_Work order_.
Print every record exactly.

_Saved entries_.
☆ ☆ ☆ ☆ ☆

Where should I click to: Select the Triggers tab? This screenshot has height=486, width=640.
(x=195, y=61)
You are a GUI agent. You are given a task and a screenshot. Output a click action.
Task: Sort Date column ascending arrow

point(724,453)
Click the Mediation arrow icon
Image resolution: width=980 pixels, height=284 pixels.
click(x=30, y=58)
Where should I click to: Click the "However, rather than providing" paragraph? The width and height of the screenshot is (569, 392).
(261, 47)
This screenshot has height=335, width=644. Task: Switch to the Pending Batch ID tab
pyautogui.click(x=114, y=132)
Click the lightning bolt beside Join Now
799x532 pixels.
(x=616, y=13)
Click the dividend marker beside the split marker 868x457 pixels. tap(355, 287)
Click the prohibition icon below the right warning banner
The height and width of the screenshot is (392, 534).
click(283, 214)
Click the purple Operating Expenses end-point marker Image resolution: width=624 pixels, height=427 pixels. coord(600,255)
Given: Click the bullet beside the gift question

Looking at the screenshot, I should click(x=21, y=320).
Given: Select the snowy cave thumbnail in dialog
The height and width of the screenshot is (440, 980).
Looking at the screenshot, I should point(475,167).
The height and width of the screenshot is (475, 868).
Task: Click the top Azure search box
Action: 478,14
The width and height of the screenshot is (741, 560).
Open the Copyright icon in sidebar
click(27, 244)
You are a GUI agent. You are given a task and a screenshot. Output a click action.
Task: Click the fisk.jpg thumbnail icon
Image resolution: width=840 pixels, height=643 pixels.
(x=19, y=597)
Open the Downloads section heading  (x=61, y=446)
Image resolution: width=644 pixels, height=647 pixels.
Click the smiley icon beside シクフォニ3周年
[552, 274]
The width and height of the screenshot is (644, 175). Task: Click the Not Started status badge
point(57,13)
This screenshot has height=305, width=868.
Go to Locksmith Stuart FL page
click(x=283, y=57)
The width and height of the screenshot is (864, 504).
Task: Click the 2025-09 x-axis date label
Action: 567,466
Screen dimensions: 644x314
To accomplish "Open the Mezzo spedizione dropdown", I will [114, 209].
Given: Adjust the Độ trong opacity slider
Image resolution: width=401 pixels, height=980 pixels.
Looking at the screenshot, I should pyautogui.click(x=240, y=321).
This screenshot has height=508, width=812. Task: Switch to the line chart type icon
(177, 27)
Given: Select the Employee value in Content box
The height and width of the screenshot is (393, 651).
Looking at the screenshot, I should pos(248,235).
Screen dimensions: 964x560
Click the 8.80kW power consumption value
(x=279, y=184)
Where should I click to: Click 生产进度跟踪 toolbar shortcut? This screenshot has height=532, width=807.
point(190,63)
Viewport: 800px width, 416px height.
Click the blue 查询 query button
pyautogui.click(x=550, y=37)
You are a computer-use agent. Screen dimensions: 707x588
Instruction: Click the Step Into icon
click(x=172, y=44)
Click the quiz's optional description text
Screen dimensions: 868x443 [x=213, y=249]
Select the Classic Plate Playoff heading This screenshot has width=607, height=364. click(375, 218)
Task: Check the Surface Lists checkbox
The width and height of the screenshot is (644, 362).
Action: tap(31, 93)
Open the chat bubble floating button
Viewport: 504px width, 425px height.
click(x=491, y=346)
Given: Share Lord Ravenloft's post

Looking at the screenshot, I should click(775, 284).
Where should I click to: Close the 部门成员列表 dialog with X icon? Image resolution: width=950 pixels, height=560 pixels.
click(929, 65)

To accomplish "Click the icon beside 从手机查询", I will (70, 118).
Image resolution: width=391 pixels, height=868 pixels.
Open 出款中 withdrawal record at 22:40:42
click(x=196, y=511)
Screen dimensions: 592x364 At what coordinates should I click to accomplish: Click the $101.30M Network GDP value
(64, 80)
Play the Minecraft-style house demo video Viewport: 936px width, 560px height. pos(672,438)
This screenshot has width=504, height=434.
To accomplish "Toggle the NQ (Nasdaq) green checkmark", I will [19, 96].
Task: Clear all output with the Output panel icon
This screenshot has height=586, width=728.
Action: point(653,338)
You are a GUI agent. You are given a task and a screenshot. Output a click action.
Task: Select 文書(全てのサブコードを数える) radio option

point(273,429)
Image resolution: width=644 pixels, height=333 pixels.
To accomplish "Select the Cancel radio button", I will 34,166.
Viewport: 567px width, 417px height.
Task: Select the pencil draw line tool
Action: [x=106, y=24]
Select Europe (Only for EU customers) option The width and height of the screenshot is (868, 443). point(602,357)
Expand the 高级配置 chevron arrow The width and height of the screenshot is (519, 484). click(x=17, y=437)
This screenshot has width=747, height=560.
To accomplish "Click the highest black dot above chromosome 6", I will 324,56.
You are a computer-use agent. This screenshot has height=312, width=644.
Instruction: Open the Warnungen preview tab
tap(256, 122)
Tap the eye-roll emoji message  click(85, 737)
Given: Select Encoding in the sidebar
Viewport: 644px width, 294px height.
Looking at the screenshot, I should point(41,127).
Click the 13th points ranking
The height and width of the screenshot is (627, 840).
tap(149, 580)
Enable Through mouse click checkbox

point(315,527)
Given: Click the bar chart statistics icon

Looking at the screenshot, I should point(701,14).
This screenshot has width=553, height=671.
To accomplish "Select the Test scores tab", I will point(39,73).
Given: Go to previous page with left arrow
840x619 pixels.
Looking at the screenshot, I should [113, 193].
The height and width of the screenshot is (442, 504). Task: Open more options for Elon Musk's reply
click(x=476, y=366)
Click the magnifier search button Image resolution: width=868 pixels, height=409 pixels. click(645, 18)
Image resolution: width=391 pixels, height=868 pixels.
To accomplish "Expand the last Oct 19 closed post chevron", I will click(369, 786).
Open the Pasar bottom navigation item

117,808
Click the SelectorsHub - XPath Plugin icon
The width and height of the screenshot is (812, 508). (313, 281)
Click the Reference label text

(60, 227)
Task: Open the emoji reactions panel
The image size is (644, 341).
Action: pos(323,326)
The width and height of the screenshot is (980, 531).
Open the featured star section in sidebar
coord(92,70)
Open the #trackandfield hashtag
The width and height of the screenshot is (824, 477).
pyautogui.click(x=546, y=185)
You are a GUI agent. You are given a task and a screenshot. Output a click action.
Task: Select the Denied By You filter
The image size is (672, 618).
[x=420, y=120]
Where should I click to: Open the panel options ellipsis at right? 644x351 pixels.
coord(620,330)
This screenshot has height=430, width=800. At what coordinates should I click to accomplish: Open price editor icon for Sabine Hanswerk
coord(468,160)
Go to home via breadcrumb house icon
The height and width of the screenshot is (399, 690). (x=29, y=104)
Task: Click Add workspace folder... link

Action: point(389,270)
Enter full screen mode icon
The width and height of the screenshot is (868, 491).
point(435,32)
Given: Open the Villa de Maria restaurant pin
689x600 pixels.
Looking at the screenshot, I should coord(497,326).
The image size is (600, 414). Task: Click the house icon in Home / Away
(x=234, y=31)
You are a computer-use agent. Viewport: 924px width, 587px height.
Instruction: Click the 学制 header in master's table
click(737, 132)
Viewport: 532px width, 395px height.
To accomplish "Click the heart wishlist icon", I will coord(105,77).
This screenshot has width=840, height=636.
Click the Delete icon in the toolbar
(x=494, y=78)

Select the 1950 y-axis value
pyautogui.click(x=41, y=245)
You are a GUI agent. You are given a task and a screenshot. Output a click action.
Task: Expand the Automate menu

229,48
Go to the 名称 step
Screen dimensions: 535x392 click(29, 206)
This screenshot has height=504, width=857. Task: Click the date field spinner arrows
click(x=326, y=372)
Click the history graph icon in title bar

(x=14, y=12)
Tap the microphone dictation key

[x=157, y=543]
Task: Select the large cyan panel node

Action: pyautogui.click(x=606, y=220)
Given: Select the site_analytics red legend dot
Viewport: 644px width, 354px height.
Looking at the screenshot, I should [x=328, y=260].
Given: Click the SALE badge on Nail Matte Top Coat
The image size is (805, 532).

☆ ☆ ☆ ☆ ☆

_Output of the task_.
Where should I click to: Select the Triggers tab? This screenshot has height=486, width=640.
(x=195, y=61)
You are a GUI agent. You are given a task and a screenshot. Output a click action.
Task: Sort Date column ascending arrow

point(724,453)
Click the Mediation arrow icon
Image resolution: width=980 pixels, height=284 pixels.
click(x=30, y=58)
Where should I click to: Click the "However, rather than providing" paragraph? The width and height of the screenshot is (569, 392).
(261, 47)
This screenshot has height=335, width=644. Task: Switch to the Pending Batch ID tab
pyautogui.click(x=114, y=132)
Click the lightning bolt beside Join Now
799x532 pixels.
(x=616, y=13)
Click the dividend marker beside the split marker 868x457 pixels. tap(355, 287)
Click the prohibition icon below the right warning banner
The height and width of the screenshot is (392, 534).
click(283, 214)
Click the purple Operating Expenses end-point marker Image resolution: width=624 pixels, height=427 pixels. coord(600,255)
Given: Click the bullet beside the gift question

Looking at the screenshot, I should click(x=21, y=320).
Given: Select the snowy cave thumbnail in dialog
The height and width of the screenshot is (440, 980).
Looking at the screenshot, I should point(475,167).
The height and width of the screenshot is (475, 868).
Task: Click the top Azure search box
Action: 478,14
The width and height of the screenshot is (741, 560).
Open the Copyright icon in sidebar
click(27, 244)
You are a GUI agent. You are given a task and a screenshot. Output a click action.
Task: Click the fisk.jpg thumbnail icon
Image resolution: width=840 pixels, height=643 pixels.
(x=19, y=597)
Open the Downloads section heading  (x=61, y=446)
Image resolution: width=644 pixels, height=647 pixels.
Click the smiley icon beside シクフォニ3周年
[552, 274]
The width and height of the screenshot is (644, 175). Task: Click the Not Started status badge
point(57,13)
This screenshot has height=305, width=868.
Go to Locksmith Stuart FL page
click(x=283, y=57)
The width and height of the screenshot is (864, 504).
Task: Click the 2025-09 x-axis date label
Action: 567,466
Screen dimensions: 644x314
To accomplish "Open the Mezzo spedizione dropdown", I will [114, 209].
Given: Adjust the Độ trong opacity slider
Image resolution: width=401 pixels, height=980 pixels.
Looking at the screenshot, I should pyautogui.click(x=240, y=321).
This screenshot has height=508, width=812. Task: Switch to the line chart type icon
(177, 27)
Given: Select the Employee value in Content box
The height and width of the screenshot is (393, 651).
Looking at the screenshot, I should pos(248,235).
Screen dimensions: 964x560
Click the 8.80kW power consumption value
(x=279, y=184)
Where should I click to: Click 生产进度跟踪 toolbar shortcut? This screenshot has height=532, width=807.
point(190,63)
Viewport: 800px width, 416px height.
Click the blue 查询 query button
pyautogui.click(x=550, y=37)
You are a computer-use agent. Screen dimensions: 707x588
Instruction: Click the Step Into icon
click(x=172, y=44)
Click the quiz's optional description text
Screen dimensions: 868x443 [x=213, y=249]
Select the Classic Plate Playoff heading This screenshot has width=607, height=364. click(375, 218)
Task: Check the Surface Lists checkbox
The width and height of the screenshot is (644, 362).
Action: tap(31, 93)
Open the chat bubble floating button
Viewport: 504px width, 425px height.
click(x=491, y=346)
Given: Share Lord Ravenloft's post

Looking at the screenshot, I should click(775, 284).
Where should I click to: Close the 部门成员列表 dialog with X icon? Image resolution: width=950 pixels, height=560 pixels.
click(929, 65)

To accomplish "Click the icon beside 从手机查询", I will (70, 118).
Image resolution: width=391 pixels, height=868 pixels.
Open 出款中 withdrawal record at 22:40:42
click(x=196, y=511)
Screen dimensions: 592x364 At what coordinates should I click to accomplish: Click the $101.30M Network GDP value
(64, 80)
Play the Minecraft-style house demo video Viewport: 936px width, 560px height. pos(672,438)
This screenshot has width=504, height=434.
To accomplish "Toggle the NQ (Nasdaq) green checkmark", I will [19, 96].
Task: Clear all output with the Output panel icon
This screenshot has height=586, width=728.
Action: point(653,338)
You are a GUI agent. You are given a task and a screenshot. Output a click action.
Task: Select 文書(全てのサブコードを数える) radio option

point(273,429)
Image resolution: width=644 pixels, height=333 pixels.
To accomplish "Select the Cancel radio button", I will 34,166.
Viewport: 567px width, 417px height.
Task: Select the pencil draw line tool
Action: [x=106, y=24]
Select Europe (Only for EU customers) option The width and height of the screenshot is (868, 443). point(602,357)
Expand the 高级配置 chevron arrow The width and height of the screenshot is (519, 484). click(x=17, y=437)
This screenshot has width=747, height=560.
To accomplish "Click the highest black dot above chromosome 6", I will 324,56.
You are a computer-use agent. This screenshot has height=312, width=644.
Instruction: Open the Warnungen preview tab
tap(256, 122)
Tap the eye-roll emoji message  click(85, 737)
Given: Select Encoding in the sidebar
Viewport: 644px width, 294px height.
Looking at the screenshot, I should point(41,127).
Click the 13th points ranking
The height and width of the screenshot is (627, 840).
tap(149, 580)
Enable Through mouse click checkbox

point(315,527)
Given: Click the bar chart statistics icon

Looking at the screenshot, I should point(701,14).
This screenshot has width=553, height=671.
To accomplish "Select the Test scores tab", I will point(39,73).
Given: Go to previous page with left arrow
840x619 pixels.
Looking at the screenshot, I should [113, 193].
The height and width of the screenshot is (442, 504). Task: Open more options for Elon Musk's reply
click(x=476, y=366)
Click the magnifier search button Image resolution: width=868 pixels, height=409 pixels. click(645, 18)
Image resolution: width=391 pixels, height=868 pixels.
To accomplish "Expand the last Oct 19 closed post chevron", I will click(369, 786).
Open the Pasar bottom navigation item

117,808
Click the SelectorsHub - XPath Plugin icon
The width and height of the screenshot is (812, 508). (313, 281)
Click the Reference label text

(60, 227)
Task: Open the emoji reactions panel
The image size is (644, 341).
Action: pos(323,326)
The width and height of the screenshot is (980, 531).
Open the featured star section in sidebar
coord(92,70)
Open the #trackandfield hashtag
The width and height of the screenshot is (824, 477).
pyautogui.click(x=546, y=185)
You are a GUI agent. You are given a task and a screenshot. Output a click action.
Task: Select the Denied By You filter
The image size is (672, 618).
[x=420, y=120]
Where should I click to: Open the panel options ellipsis at right? 644x351 pixels.
coord(620,330)
This screenshot has height=430, width=800. At what coordinates should I click to accomplish: Open price editor icon for Sabine Hanswerk
coord(468,160)
Go to home via breadcrumb house icon
The height and width of the screenshot is (399, 690). (x=29, y=104)
Task: Click Add workspace folder... link

Action: point(389,270)
Enter full screen mode icon
The width and height of the screenshot is (868, 491).
point(435,32)
Given: Open the Villa de Maria restaurant pin
689x600 pixels.
Looking at the screenshot, I should coord(497,326).
The image size is (600, 414). Task: Click the house icon in Home / Away
(x=234, y=31)
You are a computer-use agent. Viewport: 924px width, 587px height.
Instruction: Click the 学制 header in master's table
click(737, 132)
Viewport: 532px width, 395px height.
To accomplish "Click the heart wishlist icon", I will coord(105,77).
This screenshot has width=840, height=636.
Click the Delete icon in the toolbar
(x=494, y=78)

Select the 1950 y-axis value
pyautogui.click(x=41, y=245)
You are a GUI agent. You are given a task and a screenshot. Output a click action.
Task: Expand the Automate menu

229,48
Go to the 名称 step
Screen dimensions: 535x392 click(29, 206)
This screenshot has height=504, width=857. Task: Click the date field spinner arrows
click(x=326, y=372)
Click the history graph icon in title bar

(x=14, y=12)
Tap the microphone dictation key

[x=157, y=543]
Task: Select the large cyan panel node

Action: pyautogui.click(x=606, y=220)
Given: Select the site_analytics red legend dot
Viewport: 644px width, 354px height.
Looking at the screenshot, I should [x=328, y=260].
Given: Click the SALE badge on Nail Matte Top Coat
The image size is (805, 532).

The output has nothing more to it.